» **ARTICLE**:
Hadden v. the Collector

Decision Date01 December 1866
Citation72 U.S. 107,18 L.Ed. 518,5 Wall. 107
PartiesHADDEN v. THE COLLECTOR
CourtU.S. Supreme Court

On the 14th of July, 1862, Congress passed 'an act increasing temporarily the duties on imports and for other purposes.' The 14th section was as follows:

'And be it further enacted, That from and after the day and year aforesaid [August 1st, 1862], there shall be levied, collected, and paid on all goods, wares, and merchandise of the growth or produce of countries beyond the Cape of Good Hope, when imported from places this side of the Cape of Good Hope, a duty of ten per cent. ad valorem, and in addition to the duties imposed on any such articles when imported directly from the place or places of their growth or production.'

With this act in force the plaintiffs imported into New York from Liverpool several packages of raw silk, the growth or produce of Persia and China, upon which the ten per cent. duty was exacted. This duty was paid under protest, and a case being agreed on, the present action was brought in the Circuit Court for the Southern District of New York against the collector to recover back the amount.

The matter was the proper interpretation of the above section of the act of Congress, previously to the date of which it is admitted that the goods described were free of duty.

The following section of the act of 3d of March, 1863, was introduced into the argument as throwing light, perhaps, on the former:

'SEC. 2. And be it further enacted, That section fourteen of an act entitled 'An act increasing temporarily the duties on imports, and for other purposes,' approved July fourteenth, eighteen hundred and sixty-two, be, and the same hereby is modified, so as to allow cotton, and raw silk as reeled from the cocoon, of the growth or produce of countries beyond the Cape of Good Hope, to be exempt from any additional duty when imported from places this side of the Cape of Good Hope, for two years from and after the passage of this act.'1

The questions were:

1. Whether the 14th section of the act of July, 1862, was applicable to goods hitherto free of duty; and

2. Whether this statute is reconcilable with the Constitution of the United States, which requires that 'all duties imposts, and excises shall be uniform throughout the United States.'

The court gave judgment for the defendant, and the plaintiffs thereupon brought the case here on error.

Messrs. Slosson and Hutchins, for the plaintiffs in error.

Mr. Stanbery, A. G., and Mr. Ashton, Assistant A. G., contra.

Mr. Justice FIELD delivered the opinion of the court.

This case arises upon the fourteenth section of the act of Congress of July 14th, 1862, entitled 'An act increasing temporarily the duties on imports, and for other purposes.' That section provides that after the first day of August, 1862, 'there shall be levied, collected, and paid on all goods, wares, and merchandise of the growth or produce of countries beyond the Cape of Good Hope, when imported from places this side of the Cape of Good Hope, a duty of ten per cent. ad valorem, and in addition to the duties imposed on any such articles when imported directly from the place or places of their growth or production.'2

Soon after the passage of this act the plaintiffs made several importations into the port of New York from Liverpool, England, of packages of raw silk, the product of Persia and China, upon which the ten per cent. duty was exacted. This duty was paid under protest, and the present action was brought against the collector to recover back the amount.

At the time the act was passed raw silk was not subject to any duty, and it was contended by the plaintiffs in the court below, and is contended by them here, that the fourteenth section only applied to such articles, the growth and product of countries beyond the Cape of Good Hope, as were then liable to duty, and did not embrace articles upon which no duty was imposed.

» **TASK**:
Copy the passage of the Hadden v. the Collector case from "With this act" up to and including "York against the collector to recover back the amount." word for word.

» **RECORDED INFORMATION**:
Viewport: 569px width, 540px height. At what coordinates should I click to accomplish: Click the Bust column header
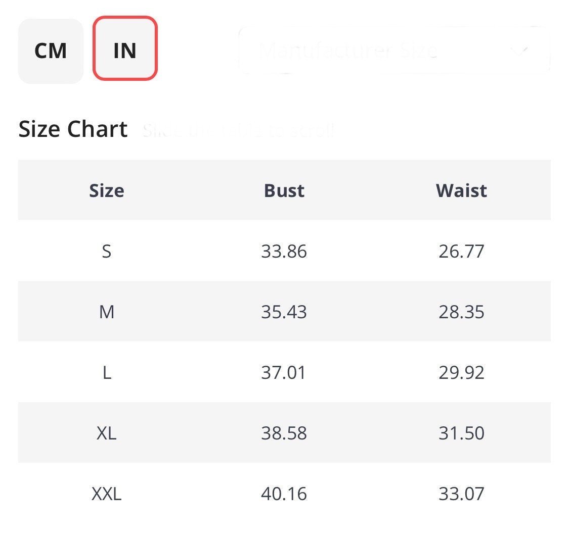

» **OUTPUT**:
With this act in force the plaintiffs imported into New York from Liverpool several packages of raw silk, the growth or produce of Persia and China, upon which the ten per cent. duty was exacted. This duty was paid under protest, and a case being agreed on, the present action was brought in the Circuit Court for the Southern District of New York against the collector to recover back the amount.